Physicians have identified an effective new method for improving treatment adherence in HIV patients — paying them for good compliance.

According to a new study from treatment centers in the Bronx, NY and Washington, DC, giving HIV patients gift cards resulted in a 4% increase in viral suppression.

“While seemingly modest, an increase of 4% in viral suppression with FI [financial incentives] may potentially have considerable clinical and preventive implications on a population level, particularly in settings and among patients with less than robust viral suppression,” the study read.

Given the context that 13% of people who are HIV positive do not know their HIV status and approximately only 33% of HIV-positive patients in the U.S. have achieved viral suppression, financial incentives can play a role in closing this gap between HIV infection and successful treatment, according to Wafaa Ed-Sadr MD, MPH, MPA, University Professor of Epidemiology and Medicine at Columbia University and director of the Global Health Initiative at the Mailman School of Public Health.

In previous studies of financial incentives achieving desirable outcomes for health behaviors, 10 of 11 meta-analyses have shown positive results, the El-Sadr group wrote. In addition, other studies have reported that financial incentives have reduced the risk for contracting HIV.

This current study is believed to be the largest of its kind to investigate the impact of financial incentives on HIV care outcomes. The financial arm of the study ran from April 2011 through January 2013.

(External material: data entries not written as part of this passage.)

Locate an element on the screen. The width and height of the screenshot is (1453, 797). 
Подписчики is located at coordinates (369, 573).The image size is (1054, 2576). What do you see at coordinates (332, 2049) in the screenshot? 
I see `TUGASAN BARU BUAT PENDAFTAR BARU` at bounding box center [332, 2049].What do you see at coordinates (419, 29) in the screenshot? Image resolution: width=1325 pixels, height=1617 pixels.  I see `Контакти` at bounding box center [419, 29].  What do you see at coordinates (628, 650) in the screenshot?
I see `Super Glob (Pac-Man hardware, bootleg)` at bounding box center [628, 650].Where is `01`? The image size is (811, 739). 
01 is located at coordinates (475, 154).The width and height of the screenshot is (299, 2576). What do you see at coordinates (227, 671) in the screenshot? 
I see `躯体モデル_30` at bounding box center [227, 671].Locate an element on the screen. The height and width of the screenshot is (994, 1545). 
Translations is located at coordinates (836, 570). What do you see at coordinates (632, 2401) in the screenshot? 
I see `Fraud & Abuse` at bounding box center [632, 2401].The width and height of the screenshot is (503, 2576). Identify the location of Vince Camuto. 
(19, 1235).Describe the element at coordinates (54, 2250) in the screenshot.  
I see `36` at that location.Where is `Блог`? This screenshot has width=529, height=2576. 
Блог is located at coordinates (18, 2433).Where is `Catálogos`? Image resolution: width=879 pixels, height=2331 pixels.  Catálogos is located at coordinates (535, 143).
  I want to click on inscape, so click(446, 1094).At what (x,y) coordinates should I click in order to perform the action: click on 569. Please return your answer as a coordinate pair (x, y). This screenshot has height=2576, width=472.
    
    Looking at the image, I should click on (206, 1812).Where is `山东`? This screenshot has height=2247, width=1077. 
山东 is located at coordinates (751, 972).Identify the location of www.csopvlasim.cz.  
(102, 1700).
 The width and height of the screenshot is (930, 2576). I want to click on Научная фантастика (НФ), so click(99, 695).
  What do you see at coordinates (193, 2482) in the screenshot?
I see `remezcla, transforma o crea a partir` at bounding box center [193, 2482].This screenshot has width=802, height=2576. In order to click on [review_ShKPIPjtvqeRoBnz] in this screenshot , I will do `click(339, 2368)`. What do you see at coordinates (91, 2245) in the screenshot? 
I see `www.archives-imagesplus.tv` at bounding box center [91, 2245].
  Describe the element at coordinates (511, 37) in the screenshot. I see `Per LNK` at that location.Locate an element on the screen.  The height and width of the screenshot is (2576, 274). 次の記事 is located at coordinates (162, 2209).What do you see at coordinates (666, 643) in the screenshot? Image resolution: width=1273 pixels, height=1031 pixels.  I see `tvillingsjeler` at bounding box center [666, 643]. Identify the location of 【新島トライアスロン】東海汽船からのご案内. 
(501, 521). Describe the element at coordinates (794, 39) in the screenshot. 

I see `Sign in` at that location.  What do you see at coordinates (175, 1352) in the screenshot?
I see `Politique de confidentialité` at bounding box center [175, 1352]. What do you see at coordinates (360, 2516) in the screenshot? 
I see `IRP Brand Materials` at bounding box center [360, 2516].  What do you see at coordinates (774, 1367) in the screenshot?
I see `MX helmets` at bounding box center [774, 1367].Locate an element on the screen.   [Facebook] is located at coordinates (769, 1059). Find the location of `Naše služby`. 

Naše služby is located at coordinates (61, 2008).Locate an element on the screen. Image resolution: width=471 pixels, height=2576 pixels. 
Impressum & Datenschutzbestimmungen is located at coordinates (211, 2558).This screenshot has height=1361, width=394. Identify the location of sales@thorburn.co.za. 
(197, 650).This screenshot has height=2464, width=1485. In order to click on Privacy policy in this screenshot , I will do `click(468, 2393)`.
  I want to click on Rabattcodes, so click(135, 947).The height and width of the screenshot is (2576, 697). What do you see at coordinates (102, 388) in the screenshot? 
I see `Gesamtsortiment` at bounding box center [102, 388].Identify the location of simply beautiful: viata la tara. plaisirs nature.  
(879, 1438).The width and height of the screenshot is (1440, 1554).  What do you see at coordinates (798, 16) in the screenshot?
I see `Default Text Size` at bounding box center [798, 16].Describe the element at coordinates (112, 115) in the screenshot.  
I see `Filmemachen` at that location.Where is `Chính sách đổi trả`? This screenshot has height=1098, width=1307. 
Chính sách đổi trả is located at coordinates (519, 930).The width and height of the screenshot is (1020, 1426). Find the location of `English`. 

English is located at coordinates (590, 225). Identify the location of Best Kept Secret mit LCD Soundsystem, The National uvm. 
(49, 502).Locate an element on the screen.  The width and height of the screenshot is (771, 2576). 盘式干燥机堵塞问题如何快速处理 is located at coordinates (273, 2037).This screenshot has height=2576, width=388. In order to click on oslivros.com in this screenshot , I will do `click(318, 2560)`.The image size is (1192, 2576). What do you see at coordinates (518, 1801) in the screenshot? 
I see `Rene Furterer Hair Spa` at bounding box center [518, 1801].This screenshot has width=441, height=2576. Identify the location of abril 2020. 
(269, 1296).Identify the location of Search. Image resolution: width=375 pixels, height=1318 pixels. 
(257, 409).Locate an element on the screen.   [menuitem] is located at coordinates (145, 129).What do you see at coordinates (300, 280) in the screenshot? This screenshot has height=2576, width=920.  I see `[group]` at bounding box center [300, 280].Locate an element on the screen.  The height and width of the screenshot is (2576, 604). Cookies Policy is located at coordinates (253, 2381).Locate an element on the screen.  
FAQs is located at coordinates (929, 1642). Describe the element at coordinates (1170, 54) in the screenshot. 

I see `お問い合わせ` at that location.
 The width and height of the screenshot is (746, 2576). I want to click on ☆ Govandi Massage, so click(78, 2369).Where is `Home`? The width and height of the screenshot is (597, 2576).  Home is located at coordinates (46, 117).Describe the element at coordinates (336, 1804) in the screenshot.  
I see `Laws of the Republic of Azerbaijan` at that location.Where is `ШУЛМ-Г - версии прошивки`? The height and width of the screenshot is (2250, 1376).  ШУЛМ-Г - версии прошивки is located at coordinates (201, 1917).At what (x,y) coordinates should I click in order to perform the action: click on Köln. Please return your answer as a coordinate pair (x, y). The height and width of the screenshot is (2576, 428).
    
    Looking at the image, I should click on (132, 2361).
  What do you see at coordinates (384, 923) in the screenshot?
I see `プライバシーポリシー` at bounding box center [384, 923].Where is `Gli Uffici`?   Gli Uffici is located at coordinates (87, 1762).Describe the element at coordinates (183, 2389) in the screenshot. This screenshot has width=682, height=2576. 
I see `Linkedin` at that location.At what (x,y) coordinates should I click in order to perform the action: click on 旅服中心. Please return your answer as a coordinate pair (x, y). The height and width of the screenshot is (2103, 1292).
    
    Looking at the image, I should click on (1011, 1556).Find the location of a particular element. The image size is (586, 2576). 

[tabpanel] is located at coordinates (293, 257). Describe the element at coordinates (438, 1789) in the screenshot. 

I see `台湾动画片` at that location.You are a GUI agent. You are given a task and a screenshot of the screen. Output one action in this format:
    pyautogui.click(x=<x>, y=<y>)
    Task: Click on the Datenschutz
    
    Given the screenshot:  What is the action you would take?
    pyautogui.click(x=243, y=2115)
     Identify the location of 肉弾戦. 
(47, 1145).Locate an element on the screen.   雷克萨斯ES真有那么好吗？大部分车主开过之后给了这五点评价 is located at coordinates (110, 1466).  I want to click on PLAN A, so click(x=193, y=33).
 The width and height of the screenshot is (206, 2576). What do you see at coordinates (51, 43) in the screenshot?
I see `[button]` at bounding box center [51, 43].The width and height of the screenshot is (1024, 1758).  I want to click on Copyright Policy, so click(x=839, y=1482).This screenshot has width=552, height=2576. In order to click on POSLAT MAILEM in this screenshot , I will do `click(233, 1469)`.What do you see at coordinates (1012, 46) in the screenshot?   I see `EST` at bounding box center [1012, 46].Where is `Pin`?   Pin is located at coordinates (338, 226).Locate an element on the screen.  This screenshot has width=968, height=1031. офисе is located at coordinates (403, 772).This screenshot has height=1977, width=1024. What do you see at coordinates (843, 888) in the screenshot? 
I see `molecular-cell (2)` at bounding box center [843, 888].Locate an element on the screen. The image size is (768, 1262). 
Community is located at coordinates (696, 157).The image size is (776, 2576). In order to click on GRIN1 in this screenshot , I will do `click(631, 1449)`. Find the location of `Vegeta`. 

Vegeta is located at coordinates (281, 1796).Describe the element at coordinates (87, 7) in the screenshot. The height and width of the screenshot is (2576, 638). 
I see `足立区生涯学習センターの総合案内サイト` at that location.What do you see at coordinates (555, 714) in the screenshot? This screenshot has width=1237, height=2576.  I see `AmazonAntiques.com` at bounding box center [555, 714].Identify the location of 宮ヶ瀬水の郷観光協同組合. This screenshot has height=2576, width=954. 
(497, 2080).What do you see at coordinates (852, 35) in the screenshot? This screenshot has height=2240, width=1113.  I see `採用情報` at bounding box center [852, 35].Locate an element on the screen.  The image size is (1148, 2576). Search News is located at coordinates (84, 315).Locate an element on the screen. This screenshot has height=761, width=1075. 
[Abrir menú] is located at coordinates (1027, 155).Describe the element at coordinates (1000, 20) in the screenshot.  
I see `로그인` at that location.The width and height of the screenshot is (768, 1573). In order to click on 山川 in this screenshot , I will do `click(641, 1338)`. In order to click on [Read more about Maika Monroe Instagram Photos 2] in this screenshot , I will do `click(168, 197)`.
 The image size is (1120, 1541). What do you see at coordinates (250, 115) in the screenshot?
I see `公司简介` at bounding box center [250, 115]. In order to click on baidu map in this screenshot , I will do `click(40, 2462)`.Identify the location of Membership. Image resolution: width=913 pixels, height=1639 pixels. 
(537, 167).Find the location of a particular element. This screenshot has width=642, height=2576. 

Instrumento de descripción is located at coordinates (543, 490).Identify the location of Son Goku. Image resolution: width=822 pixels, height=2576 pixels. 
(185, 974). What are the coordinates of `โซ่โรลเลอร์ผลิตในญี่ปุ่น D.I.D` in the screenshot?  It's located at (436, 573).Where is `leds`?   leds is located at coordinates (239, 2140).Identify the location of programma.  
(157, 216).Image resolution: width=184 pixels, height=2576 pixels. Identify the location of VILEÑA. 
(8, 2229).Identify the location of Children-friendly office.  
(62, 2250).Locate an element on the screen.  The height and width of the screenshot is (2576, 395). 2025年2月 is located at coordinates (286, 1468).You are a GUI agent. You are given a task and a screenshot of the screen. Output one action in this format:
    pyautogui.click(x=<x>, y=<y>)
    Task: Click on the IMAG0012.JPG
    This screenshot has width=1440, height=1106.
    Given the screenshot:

The research is based on an analysis of data in 20 HIV care sites in The Bronx and 19 in Washington, D.C. where 9,641 people with HIV were established patients and eligible for gift cards. Those receiving ART (anti-retroviral therapy) received $70 gift cards for each quarter they were virally suppressed (<400 copies per mL.) At 17 financial incentive sites, 39,356 gift cards were distributed. At the end of the study there was a 4% higher increase in viral suppression as compared with standard of care sites.

This statistically significant effect was achieved at sites in Washington, D.C. where overall the suppression rate of increase was 6.6 percent higher and by 4.9 percent higher among patients whose viral suppression had not been consistent at baseline. The study attributes the higher results in Washington, D.C. to the New York policy of starting ART in HIV patients regardless of the CD4 count. This made it harder to detect the effect size at The Bronx sites, the authors said. Also Washington, D.C. sites might have shown a higher rate of increase because at baseline they had a lower proportion of patients making regular clinic visits and achieving viral suppression.

Hospital sites also showed a higher rate of suppression increase (4.9 percent), which the study related to the number of patients seen there who were less “financially secure” and therefore for whom a financial reward was “more meaningful,” the study said.

The study also looked at whether financial incentives would increase the connection with care for HIV patients. At 18 test sites in The Bronx and Washington, D.C. randomized to linkage to care, 1061 patients received gift cards. They earned a $25 coupon for getting blood drawn for HIV related tests and a $100 coupon for meeting with a clinician to develop a care plan. Within three months, the coupons were redeemable for the gift cards.

The increase in the proportion of care at the linkage sites was 8.7% higher, but the study did not find this increase statistically significant when compared with standard of care control sites. This increase included new patients and past patients who had not been consistent in their care.

The study concluded that “while our findings offer an innovative intervention for achieving the treatment and prevention potential of anti-retroviral therapy, a strategy that offers great promise for control of HIV in the United States and globally, more research is needed to determine how such an intervention can be implemented in programs and at scale.”